(Stored data)
*** Begin section ***
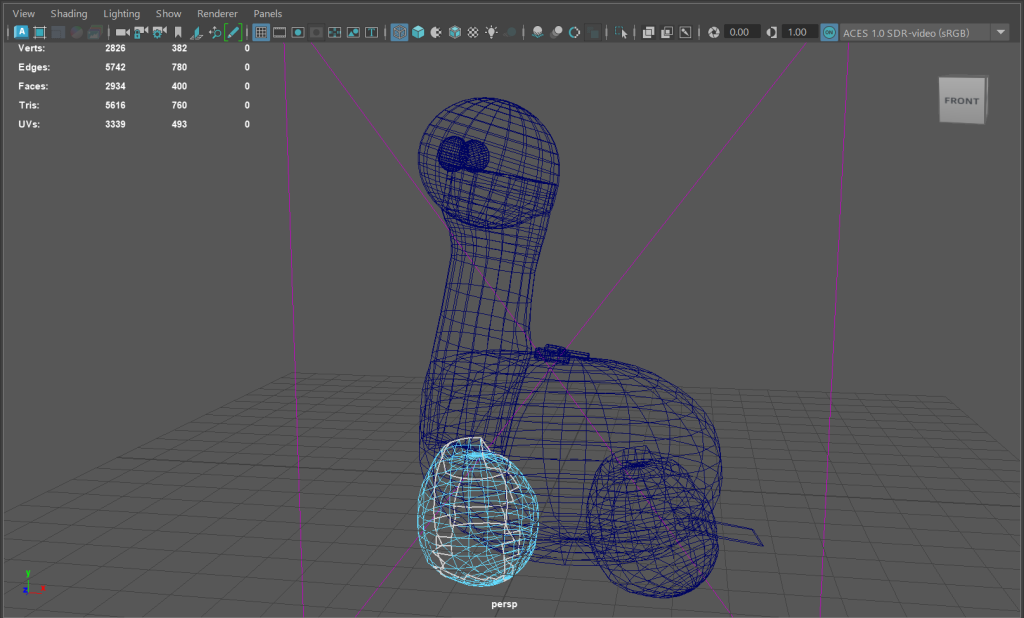This screenshot has width=1024, height=618.
Task: Toggle the Film Gate display
Action: [280, 33]
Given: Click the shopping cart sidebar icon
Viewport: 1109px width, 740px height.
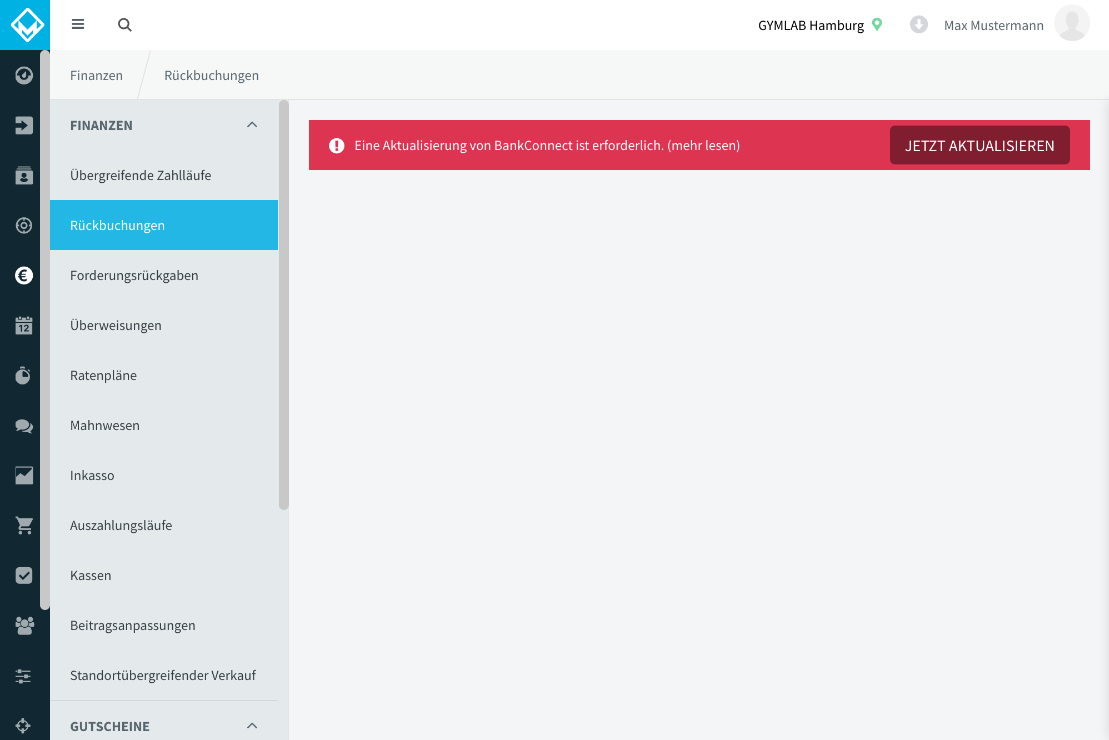Looking at the screenshot, I should (24, 526).
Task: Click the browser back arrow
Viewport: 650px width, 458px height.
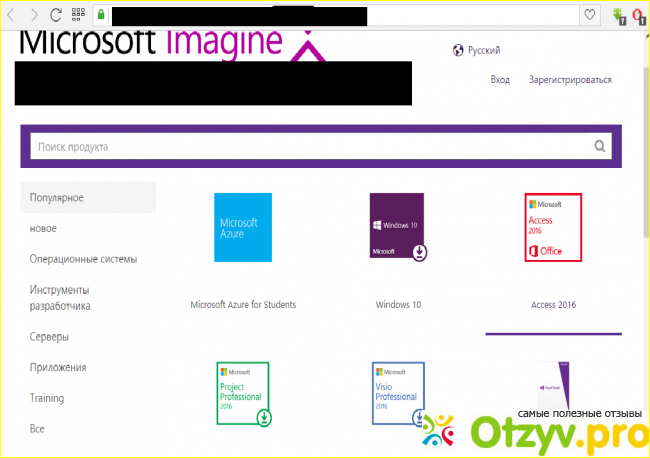Action: [x=12, y=15]
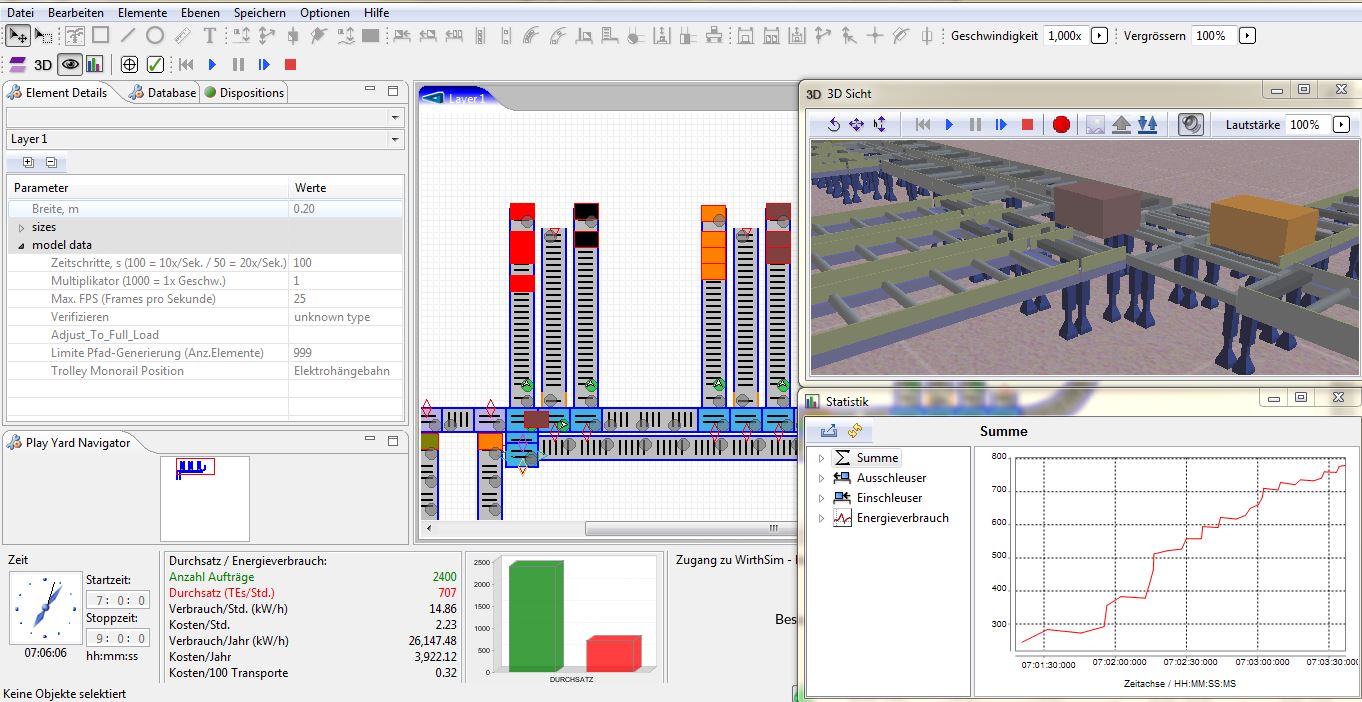Click the Play Yard Navigator thumbnail
This screenshot has width=1362, height=702.
(197, 467)
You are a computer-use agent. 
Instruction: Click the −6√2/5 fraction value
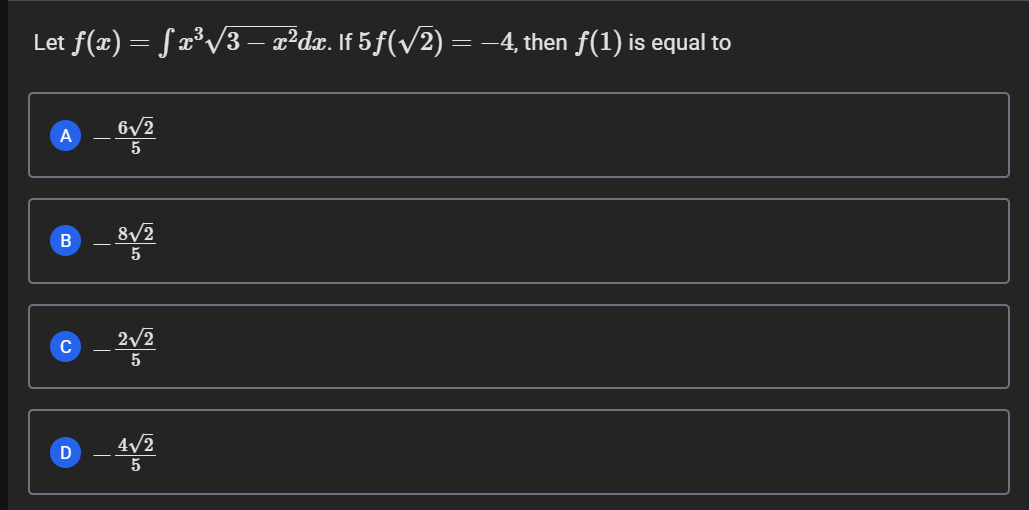125,137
*** End section ***
■ **Exercise**: Set the pictures aside and restate word for word only the lines from the line containing "Viewport: 650px width, 458px height." through the end of the entries above, both included.

■ **Solution to this exercise**:
Viewport: 650px width, 458px height.
Action: [x=12, y=15]
Click the Play Yard Navigator thumbnail
This screenshot has width=1362, height=702.
(197, 467)
You are a computer-use agent. 
Instruction: Click the −6√2/5 fraction value
125,137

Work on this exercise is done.